> _Votre consigne_: Relevez toutes les phrases interrogatives du texte sur les dalles urbaines, titre compris, en les recopiant telles qu'elles apparaissent.

> _Texte support_:
===
Quel avenir pour les dalles urbaines ?

Le quartier Meriadeck à Bordeaux
4 Fév 2019

« Et si on protégeait les piétons du trafic automobile ? » En voilà une initiative intéressante qui a germé dans l’esprit des aménageurs de la seconde moitié du vingtième siècle. Dès les années 1960, l’idée émerge de réaliser de grandes esplanades au-dessus des axes routiers ou ferroviaires afin d’effacer les ruptures que ces axes créaient en ville. Ces terrasses, principalement dédiées aux piétons et aux espaces publics, sont appelées des dalles urbaines.

Alors signe de modernité, cette nouvelle forme architecturale et urbaine a pourtant rapidement démontré ses limites et les critiques ont commencé à fuser à leur encontre dès les années 1970. Mais après presque un demi-siècle d’existence dans plusieurs villes françaises, les dalles urbaines ont accueilli de nombreux logements ainsi que de nombreux commerces. Avec eux, une appartenance particulière de la part des habitants à ces lieux parfois très critiqués. De quelles manières ces éléments de la ville ont-ils donc évolué et quel pourrait bien être leur avenir dans les prochaines décennies ?
===
> _Données sources_:
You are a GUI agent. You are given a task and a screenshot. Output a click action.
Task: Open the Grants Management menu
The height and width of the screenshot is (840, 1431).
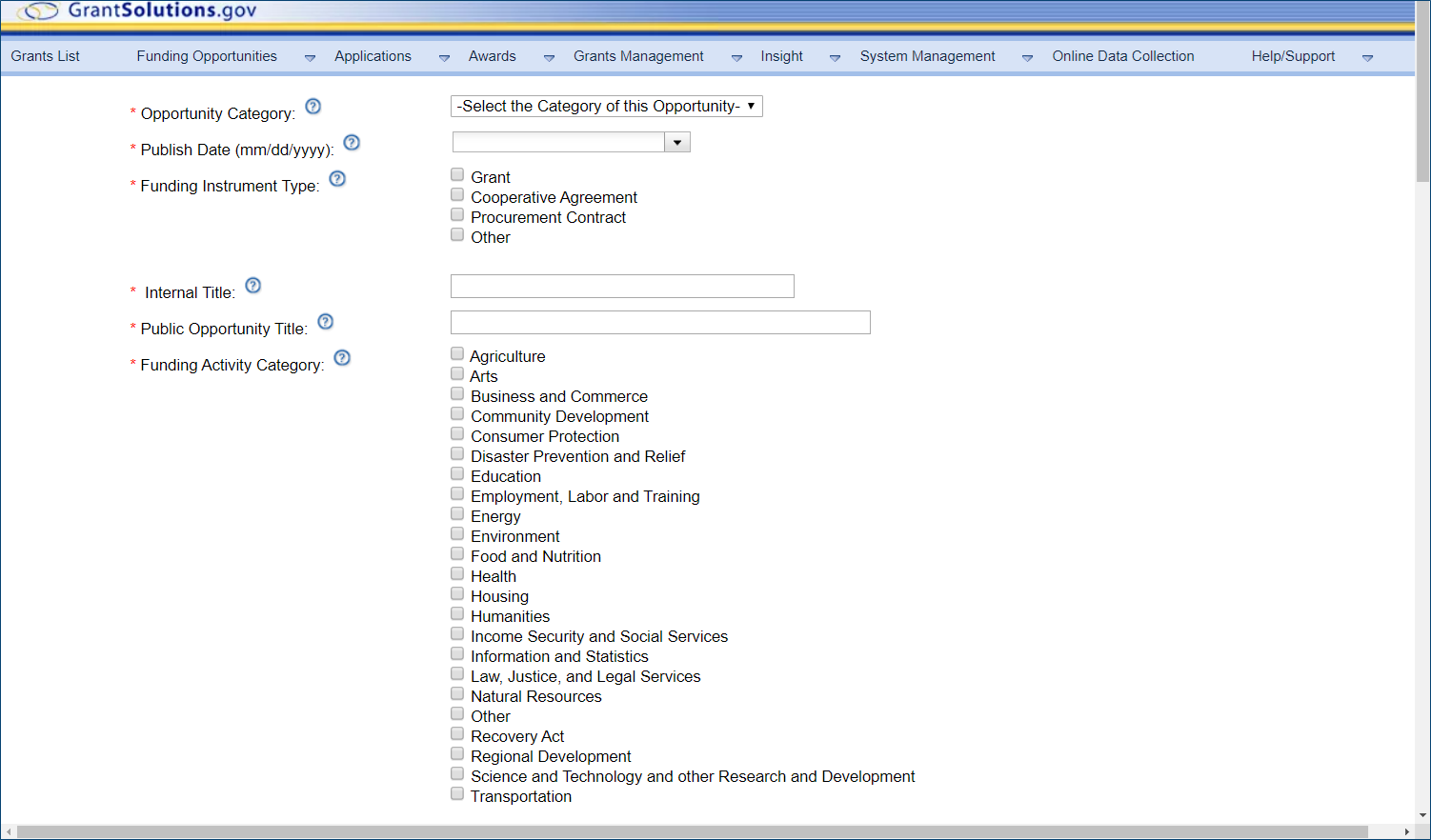coord(638,56)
===
> _Corrigé_:
- Quel avenir pour les dalles urbaines ?
- Et si on protégeait les piétons du trafic automobile ?
- De quelles manières ces éléments de la ville ont-ils donc évolué et quel pourrait bien être leur avenir dans les prochaines décennies ?